Core inflation - excluding energy, food, alcohol, and tobacco - was unchanged on an annual basis from June's reading of 6.9%. It had been expected to cool to 6.8%.
"The divergence between goods and services price growth is likely to remain a key theme throughout 2023. Second round effects point to upside risks for services inflation that could impede the expected deceleration in the headline inflation rate," said Lloyds.
"A key issue will be the extent to which housing market dynamics feed into higher rental prices. Rents rose 6.5% [year-on-year] in July the fastest rate on record and we expect rental price inflation to accelerate further in the coming months.
"More broadly, in the three months to June, private sector wage growth accelerated to its fastest comparable rate since records began in 2001 signalling the risk of sustained domestically driven inflation."
Lloyds also said that the previously announced increase in alcohol duty for some alcoholic drinks and higher fuel prices are "likely to exert sufficient upward pressure" in August, despite the sharp fall in headline inflation in July.
This could cause the headline inflation rate for August to stop falling or "possibly print marginally higher" than the 6.8% rate in July.
Despite this, Lloyds said it maintains the view that CPI inflation will fall sharply through the rest of 2023.
"The largest contributors to the deceleration are likely to be energy and food price deflation with the former having a negative contribution to headline CPI from October," Lloyds said.
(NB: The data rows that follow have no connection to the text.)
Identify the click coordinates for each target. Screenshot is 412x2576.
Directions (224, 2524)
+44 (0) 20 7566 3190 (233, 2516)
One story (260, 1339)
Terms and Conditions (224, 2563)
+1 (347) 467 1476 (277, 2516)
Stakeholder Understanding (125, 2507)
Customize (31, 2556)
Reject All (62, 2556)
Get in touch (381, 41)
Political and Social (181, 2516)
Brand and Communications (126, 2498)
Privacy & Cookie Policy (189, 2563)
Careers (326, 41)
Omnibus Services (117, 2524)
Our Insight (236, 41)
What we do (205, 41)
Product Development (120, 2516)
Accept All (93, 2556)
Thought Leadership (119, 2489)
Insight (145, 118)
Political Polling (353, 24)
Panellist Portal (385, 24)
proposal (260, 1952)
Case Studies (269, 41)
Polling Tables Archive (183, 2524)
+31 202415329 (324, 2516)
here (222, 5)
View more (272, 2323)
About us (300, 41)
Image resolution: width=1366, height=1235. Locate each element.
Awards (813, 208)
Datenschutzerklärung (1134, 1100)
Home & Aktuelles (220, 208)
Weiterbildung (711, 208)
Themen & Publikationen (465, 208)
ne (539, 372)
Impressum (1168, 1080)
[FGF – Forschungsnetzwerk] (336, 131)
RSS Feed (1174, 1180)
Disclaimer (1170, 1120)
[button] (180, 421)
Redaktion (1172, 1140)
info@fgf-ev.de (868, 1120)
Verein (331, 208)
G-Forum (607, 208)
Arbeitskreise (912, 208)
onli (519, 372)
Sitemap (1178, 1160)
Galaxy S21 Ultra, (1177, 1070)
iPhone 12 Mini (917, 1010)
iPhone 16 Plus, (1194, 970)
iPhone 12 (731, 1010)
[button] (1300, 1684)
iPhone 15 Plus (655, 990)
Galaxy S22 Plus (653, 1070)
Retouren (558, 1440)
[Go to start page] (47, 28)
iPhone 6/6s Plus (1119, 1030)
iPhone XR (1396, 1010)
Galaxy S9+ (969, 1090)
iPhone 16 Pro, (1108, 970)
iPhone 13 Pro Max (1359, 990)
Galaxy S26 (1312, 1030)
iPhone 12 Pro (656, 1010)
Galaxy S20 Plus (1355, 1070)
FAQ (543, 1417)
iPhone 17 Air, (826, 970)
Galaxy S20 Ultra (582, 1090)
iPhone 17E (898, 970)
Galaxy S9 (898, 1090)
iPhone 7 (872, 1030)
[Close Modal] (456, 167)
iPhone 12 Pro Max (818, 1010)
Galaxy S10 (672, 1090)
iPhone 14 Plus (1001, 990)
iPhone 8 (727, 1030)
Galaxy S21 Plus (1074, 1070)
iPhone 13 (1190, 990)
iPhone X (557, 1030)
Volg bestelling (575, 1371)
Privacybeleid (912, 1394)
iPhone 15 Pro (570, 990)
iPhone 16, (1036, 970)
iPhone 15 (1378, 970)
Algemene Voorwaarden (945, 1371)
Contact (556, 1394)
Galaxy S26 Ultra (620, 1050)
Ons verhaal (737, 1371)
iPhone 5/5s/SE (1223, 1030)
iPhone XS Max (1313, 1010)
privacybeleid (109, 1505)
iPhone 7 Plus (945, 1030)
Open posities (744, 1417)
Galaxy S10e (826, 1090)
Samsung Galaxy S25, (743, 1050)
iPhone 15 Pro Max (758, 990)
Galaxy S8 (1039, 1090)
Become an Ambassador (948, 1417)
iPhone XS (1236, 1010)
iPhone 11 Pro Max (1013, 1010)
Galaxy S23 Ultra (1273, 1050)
It also noted that UK energy regulator Ofgem is expected to announce the price cap effective from October 1 on Friday next week. "We will revise our forecasts after that as necessary," said Lloyds.
Falling inflation would impact the decision-making of the Bank of England as to whether it should continue tightening its monetary policy. The next decision is due on September 21.
Earlier this month, the UK central bank enacted its fourteenth successive interest rate hike, lifting bank rate by 25 basis points, believing its monetary policy is now in "restrictive" territory.
The move took the benchmark bank rate to 5.25% from 5.00% previously, with a majority of Monetary Policy Committee members voting for the hike.
Across the world, central banks have been raising interest rates in a bid to curb inflation.
US Federal Reserve officials continue to see "significant" upside risks to inflation and suggested further interest rate increases may be necessary, minutes from the July Federal Open Market Committee meeting on Thursday showed.
At that meeting, the US central bank lifted rates by a further 25 basis points to 5.25% to 5.50%, the highest level in more than two decades, a rise that many economists believe will be the last of this cycle.
The next FOMC meeting will be held from September 19 to September 20. An interest rate decision is expected to be announced at 1900 BST on September 20.
At the end of July, the European Central Bank lifted eurozone interest rates by 25 basis points, as expected.
The decision by the ECB Governing Council took the interest rate on the main refinancing operations, the marginal lending facility, and the deposit facility to 4.25%, 4.50% and 3.75%, respectively.
It means the Frankfurt-based central bank has hiked its policy rates by a cumulative 425 basis points during the current tightening cycle. Its next interest rate decision will be on September 14.